## WORK TO COMPLETE
Only one stretch of the records below is wanted: the lines from the one holding "Where should I click to: Click the Undo" through the one holding "The image size is (1747, 984).". Return it exactly, both ends included.

## DATA FOR THE TASK

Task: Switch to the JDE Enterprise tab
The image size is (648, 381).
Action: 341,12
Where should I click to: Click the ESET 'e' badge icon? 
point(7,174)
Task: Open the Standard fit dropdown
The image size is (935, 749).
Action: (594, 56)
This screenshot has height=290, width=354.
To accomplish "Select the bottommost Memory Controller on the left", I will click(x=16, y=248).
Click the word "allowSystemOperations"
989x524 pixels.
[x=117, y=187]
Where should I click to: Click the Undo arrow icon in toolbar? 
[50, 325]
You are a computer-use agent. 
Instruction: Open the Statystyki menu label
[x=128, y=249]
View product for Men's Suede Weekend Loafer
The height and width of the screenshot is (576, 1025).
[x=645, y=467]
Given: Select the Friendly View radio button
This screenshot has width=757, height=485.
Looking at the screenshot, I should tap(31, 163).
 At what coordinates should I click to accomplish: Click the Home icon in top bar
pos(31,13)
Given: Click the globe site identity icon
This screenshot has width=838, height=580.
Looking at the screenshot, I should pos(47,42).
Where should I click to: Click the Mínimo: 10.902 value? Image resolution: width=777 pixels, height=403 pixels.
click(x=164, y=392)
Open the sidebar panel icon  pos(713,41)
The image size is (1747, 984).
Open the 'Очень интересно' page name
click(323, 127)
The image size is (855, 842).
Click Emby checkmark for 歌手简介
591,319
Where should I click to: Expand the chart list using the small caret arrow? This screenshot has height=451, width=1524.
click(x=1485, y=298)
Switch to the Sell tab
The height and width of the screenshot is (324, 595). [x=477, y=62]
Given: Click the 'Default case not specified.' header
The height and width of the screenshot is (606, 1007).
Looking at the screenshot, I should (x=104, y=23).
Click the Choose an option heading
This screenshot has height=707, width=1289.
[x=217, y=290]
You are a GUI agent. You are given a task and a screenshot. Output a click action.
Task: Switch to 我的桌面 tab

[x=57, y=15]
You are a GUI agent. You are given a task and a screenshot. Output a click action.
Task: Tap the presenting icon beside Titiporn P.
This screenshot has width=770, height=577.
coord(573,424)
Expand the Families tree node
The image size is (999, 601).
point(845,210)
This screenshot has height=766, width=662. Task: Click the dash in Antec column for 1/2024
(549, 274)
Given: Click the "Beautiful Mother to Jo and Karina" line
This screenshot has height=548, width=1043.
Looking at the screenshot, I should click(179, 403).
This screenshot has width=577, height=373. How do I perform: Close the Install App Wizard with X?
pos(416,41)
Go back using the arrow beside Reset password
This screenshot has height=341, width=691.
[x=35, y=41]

## ANSWER TO THIS EXERCISE
Where should I click to: Click the Undo arrow icon in toolbar? 
[50, 325]
You are a computer-use agent. 
Instruction: Open the Statystyki menu label
[x=128, y=249]
View product for Men's Suede Weekend Loafer
The height and width of the screenshot is (576, 1025).
[x=645, y=467]
Given: Select the Friendly View radio button
This screenshot has width=757, height=485.
Looking at the screenshot, I should tap(31, 163).
 At what coordinates should I click to accomplish: Click the Home icon in top bar
pos(31,13)
Given: Click the globe site identity icon
This screenshot has width=838, height=580.
Looking at the screenshot, I should pos(47,42).
Where should I click to: Click the Mínimo: 10.902 value? Image resolution: width=777 pixels, height=403 pixels.
click(x=164, y=392)
Open the sidebar panel icon  pos(713,41)
The image size is (1747, 984).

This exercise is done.